**Passage**
====

The Greensboro Coliseum show of July 13, 1980 ($12.00 "PLUS $.25 OUTLET HANDLING CHARGE"), is or has been available in bootleg audio form.  Billy Squier opened and was also loud, keynoting his Tale of the Tape (1980) album. 

The Who played:

Substitute
I Can't Explain
Baba O'Riley
My Wife
Sister Disco
Behind Blue Eyes
Music Must Change
Drowned
Who Are You
5.15 (one of the coolest of the set)
Pinball Wizard
See Me Feel Me
Long Live Rock (also one of the coolest)
My Generation
I Can See For Miles
Naked Eye
Won't Get Fooled Again
Encore:
Relay
The Real Me

Good luck to the survivors and newer members -- and to the Saints -- at the Super Bowl.  And for God's sake, please avoid wardrobe malfunctions . . .

Today's Rune: Fertility.

Monday, January 11, 2010

Between The Who & The Who











The Who will perform the Super Bowl XLIV halftime show on February 7.  I remember being nineteen and very excited to see them play -- in 1980.  In fact, because of the ticket stub, I can report that show as having taken place on July 13, 1980, at the Greensboro Coliseum and man, they were damned good, not to mention ear-splitting loud.  No age jokes in any direction  -- folks, I was quite alive and kicking during Super Bowl I . . . Long live rock!

Between their times as The Who and again as The Who, the band briefly went by the name The High Numbers;  here's their hepcat Mods vs. Rockers anthem of that summer in 1964, "Zoot Suit."  Among  other places, it appears on the Quadrophenia (1979) soundtrack, a movie I saw at a theatre in North Carolina.  Also saw The Kids Are Alright (1979) around the same time, in Durham.



Today's Rune: Wholeness. This one's for my brother Jamie, who turned forty recently . . .

Thursday, January 07, 2010

Bowie


David Bowie turns 63 years old on January 8.  This birthday salute gives him, the Thin White Duke, a jump on Elvis, the King, since they share one tomorrow.

====

**Material supplied**
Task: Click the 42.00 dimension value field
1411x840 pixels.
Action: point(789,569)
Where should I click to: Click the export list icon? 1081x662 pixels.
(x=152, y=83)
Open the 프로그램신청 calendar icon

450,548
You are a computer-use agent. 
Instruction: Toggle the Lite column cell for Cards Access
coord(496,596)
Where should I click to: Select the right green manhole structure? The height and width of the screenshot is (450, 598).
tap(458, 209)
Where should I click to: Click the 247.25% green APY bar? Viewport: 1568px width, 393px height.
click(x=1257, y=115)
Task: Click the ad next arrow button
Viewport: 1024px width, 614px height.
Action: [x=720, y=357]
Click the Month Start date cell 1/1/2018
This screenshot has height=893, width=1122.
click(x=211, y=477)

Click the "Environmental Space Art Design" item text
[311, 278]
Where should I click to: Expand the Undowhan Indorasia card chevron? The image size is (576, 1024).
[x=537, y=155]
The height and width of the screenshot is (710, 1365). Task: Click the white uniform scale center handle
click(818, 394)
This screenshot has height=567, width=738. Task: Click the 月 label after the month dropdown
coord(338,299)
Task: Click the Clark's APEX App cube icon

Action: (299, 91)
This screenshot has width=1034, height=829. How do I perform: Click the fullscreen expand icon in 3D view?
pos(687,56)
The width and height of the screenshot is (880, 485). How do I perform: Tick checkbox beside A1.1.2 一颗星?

====

**Questions to answer**
1 – In the blog text about The Who, who opened the July 13, 1980 show at the Greensboro Coliseum?
2 – Resume the blog text about The Who and David Bowie, starting right after its last sentence.
You won't need the entries to complete this work.

**Responses for each task**
1 – Billy Squier

2 –
Bowie is different from the typical rock star, in many ways a pioneer, an explorer, but also, consciously, an artist, sometimes pop, sometimes not.  A more specific comparison/contrast with Elvis is not necessary, however. 

Any favorite Bowie tracks or albums out there? One of my post-70s favorites:



Today's Rune: The Mystery Rune.  Happy Birthday, Mr. Bowie.

Sunday, December 20, 2009

Elvis Costello: Oliver's Army is Here to Stay



















Elvis Costello: A Singing Dictionary (1980) covers his first five albums, 1977-1980. My copy is a little tattered from lugging around over the years and it's been supplanted by the internet, remaining as an artifact of old school publishing.

The first three albums are still priceless. Things started brimming over with Get Happy! and Taking Liberties -- almost too much too fast to absorb at the time.  And except for Blood & Chocolate (1986), it's been that way ever since.













From the Get Happy!! album, I dig especially "Clowntown is Over" and from Taking Liberties, "(I Don't Want to Go to) Chlesea" and "Crawling to the U.S.A."

Most recently, Spectacle: Elvis Costello with . . .  is a cool show aired in the US on Sundance, featuring diverse musical guests ranging from Bill Clinton to Lou Reed.

Today's Rune: The Mystery Rune.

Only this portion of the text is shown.